26. Grace Murray Hopper
That's
Admiral Hopper, bud. Naval officer "Amazing"
Grace Hopper was a computing pioneer who cut her teeth in the calculator era. Later she worked on the team that developed the UNIVAC, the world's first commercial computer, and wrote the compiler software for it (the first such software ever developed). Hopper was instrumental again in the development of the COBOL and FORTRAN programming languages, and she remained a major figure on the technology scene until her death in 1992. Even our language owes a debt to Hopper: She popularized (and possibly coined)
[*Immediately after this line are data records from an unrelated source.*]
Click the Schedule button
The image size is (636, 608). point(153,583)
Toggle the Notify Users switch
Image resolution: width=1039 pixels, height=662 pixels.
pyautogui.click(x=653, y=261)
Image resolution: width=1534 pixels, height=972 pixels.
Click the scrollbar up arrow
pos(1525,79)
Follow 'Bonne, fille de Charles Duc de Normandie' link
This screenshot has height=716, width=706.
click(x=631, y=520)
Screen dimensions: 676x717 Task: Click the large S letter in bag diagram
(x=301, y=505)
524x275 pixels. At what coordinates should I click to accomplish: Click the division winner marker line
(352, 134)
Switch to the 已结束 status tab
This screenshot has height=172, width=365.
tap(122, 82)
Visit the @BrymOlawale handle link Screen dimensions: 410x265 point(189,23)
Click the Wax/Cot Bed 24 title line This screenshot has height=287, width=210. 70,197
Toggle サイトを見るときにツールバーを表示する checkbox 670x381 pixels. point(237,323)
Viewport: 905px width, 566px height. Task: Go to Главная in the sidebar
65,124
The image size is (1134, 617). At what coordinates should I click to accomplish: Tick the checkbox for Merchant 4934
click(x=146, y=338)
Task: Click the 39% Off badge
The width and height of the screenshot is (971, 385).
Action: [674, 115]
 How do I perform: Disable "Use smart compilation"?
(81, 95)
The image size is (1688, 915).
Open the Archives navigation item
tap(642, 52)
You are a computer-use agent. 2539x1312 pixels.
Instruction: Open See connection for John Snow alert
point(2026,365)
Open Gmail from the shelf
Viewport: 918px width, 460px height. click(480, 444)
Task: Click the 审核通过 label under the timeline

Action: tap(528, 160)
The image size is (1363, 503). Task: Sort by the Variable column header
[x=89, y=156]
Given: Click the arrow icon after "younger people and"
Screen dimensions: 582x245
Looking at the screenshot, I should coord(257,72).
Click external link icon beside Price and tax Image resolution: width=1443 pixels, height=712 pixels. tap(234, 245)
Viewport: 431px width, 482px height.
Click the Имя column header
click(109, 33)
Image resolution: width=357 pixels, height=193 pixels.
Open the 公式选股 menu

the term "bug" after a moth was found in a computer relay during her years at Harvard.
27. Jeff Hawkins
Portable computing was shaped in large part by
Jeff Hawkins, who invented the acclaimed
PalmPilot, and then followed that up by spearheading development of
the Treo six years later. Both Palm and Treo became household names, though Palm as a company has suffered numerous setbacks in recent years. Hawkins is now working on
a start-up called Numenta with his longtime partner Donna Dubinsky, focusing on the subjects of machine learning and neuroscience, which Hawkins has long had a deep interest in.
28. Fujio Masuoka
If anything is positioned to challenge the dominance of Al Shugart's hard drive (see #33 below), it's Flash memory -- an invention of
Fujio Masuoka. Masuoka developed solid-state storage during his tenure at Toshiba (Masuoka says that the company initially
tried to demote him after he came up with the technology). The technology is now seen as a possible way around the fragility of hard drives, as capacity ramps up and prices fall. For smaller gadgets, Flash has become essential...or would you prefer to be
saving your digital pictures on floppy disks still?
29. Jonathan Ive
Aside from its showman/CEO Steve Jobs, Apple tends to keep its employees out of the limelight, but Apple VP and design guru
Jonathan Ive has broken that mold. That's appropriate, since he broke another mold too, killing off the beige boxes and bricklike pocket gizmos that had become standard-issue in the tech industry. Ive's designs for the original iMac and for the iPod got people thinking about tech products as fashion accessories and decorative items instead of as impersonal and purely utilitarian objects.
30. Jeff Bezos
Long scorned by Wall Street, Amazon.com -- the creation of
Jeff Bezos -- is today the one Internet service that many people can't live without. But Bezos hasn't stopped at hawking "Harry Potter" on the Web. His company has also become one of the leading providers of
Web services, online storage and by-the-hour CPU rentals, as Bezos pushes Amazon toward becoming a platform that anyone can use to sell anything that Amazon itself doesn't.